Listing of word and element locations
^^^^

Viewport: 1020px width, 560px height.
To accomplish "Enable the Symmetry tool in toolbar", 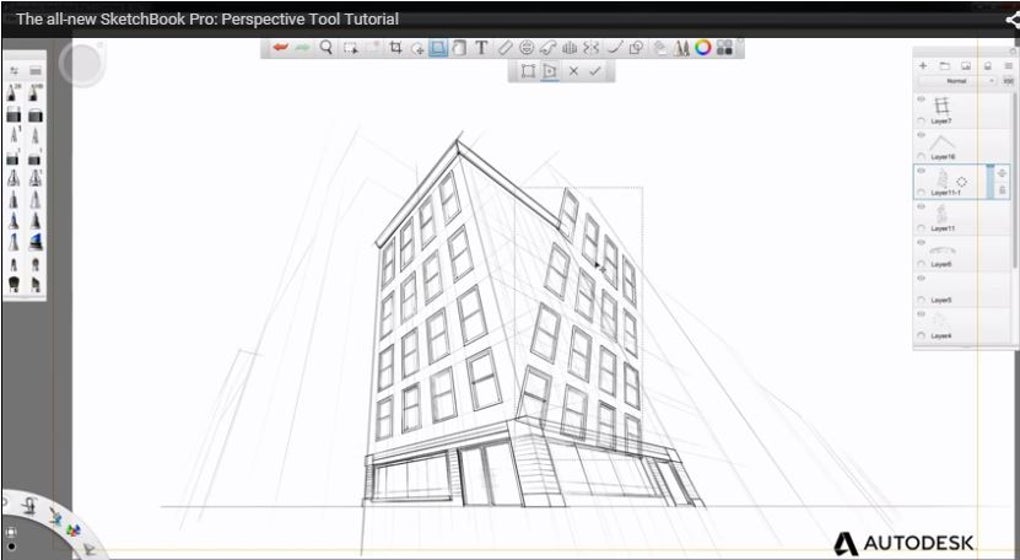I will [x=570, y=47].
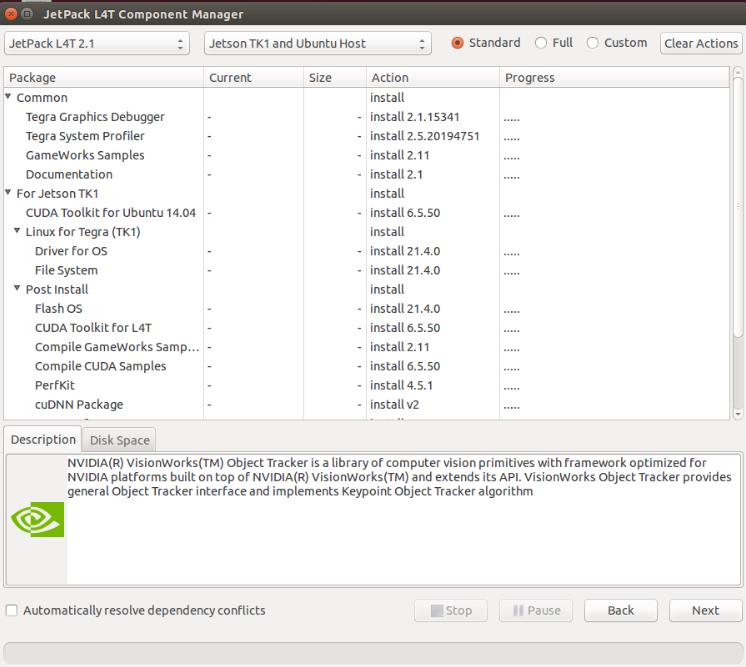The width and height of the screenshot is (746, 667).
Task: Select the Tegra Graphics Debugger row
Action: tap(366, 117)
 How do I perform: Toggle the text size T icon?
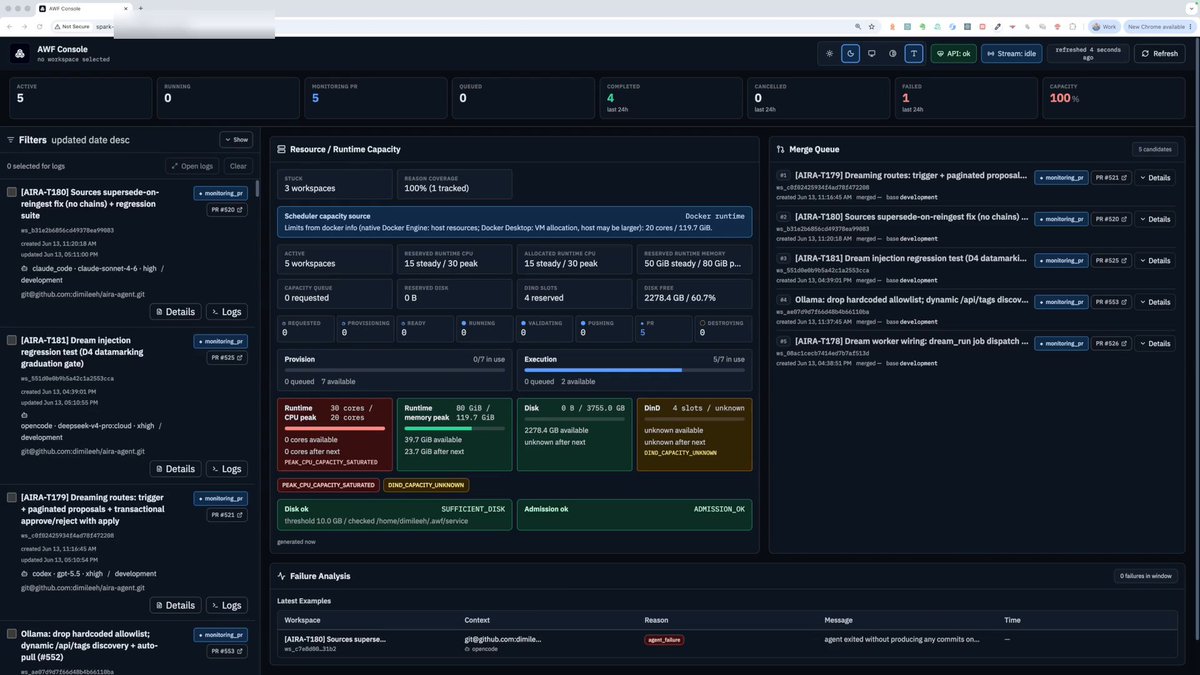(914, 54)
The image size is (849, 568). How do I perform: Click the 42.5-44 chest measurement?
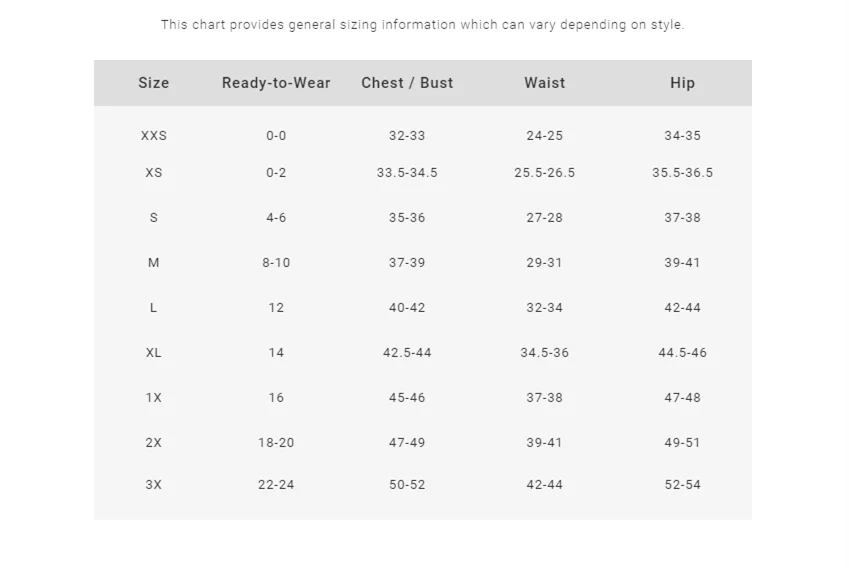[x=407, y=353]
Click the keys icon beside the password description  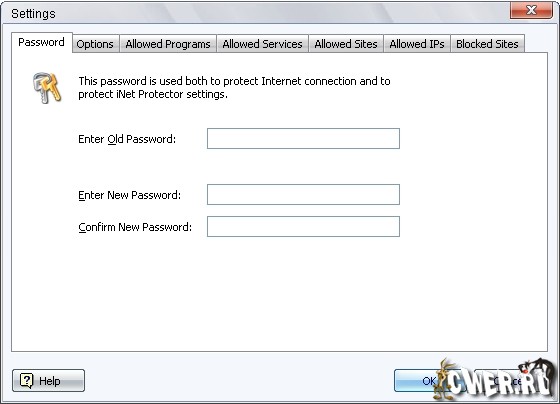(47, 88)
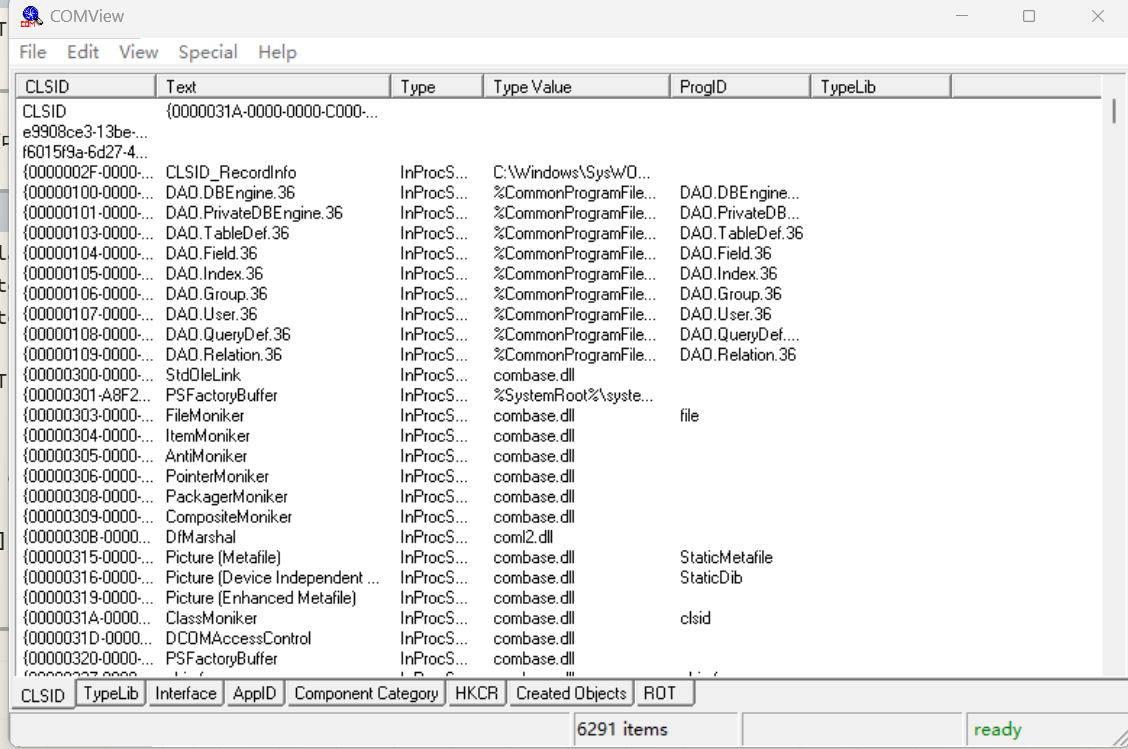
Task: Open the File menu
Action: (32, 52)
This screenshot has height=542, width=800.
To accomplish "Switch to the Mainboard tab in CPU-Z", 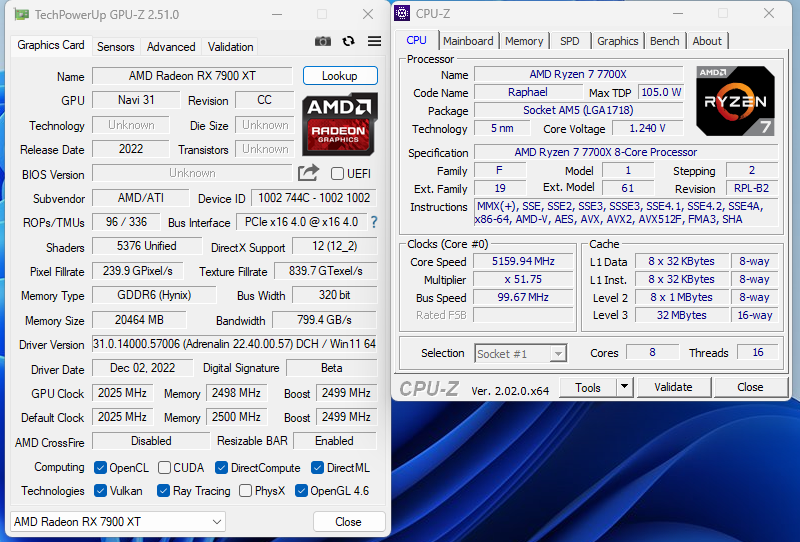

^^^^

__SHORT TASK__
Reproduce, word for word, everything in the listing from the line containing "This screenshot has height=542, width=800." down to the end of the listing, including both of those lines. Leave the pictures out.

__COMPLETED TASK__
This screenshot has height=542, width=800.
To accomplish "Switch to the Mainboard tab in CPU-Z", 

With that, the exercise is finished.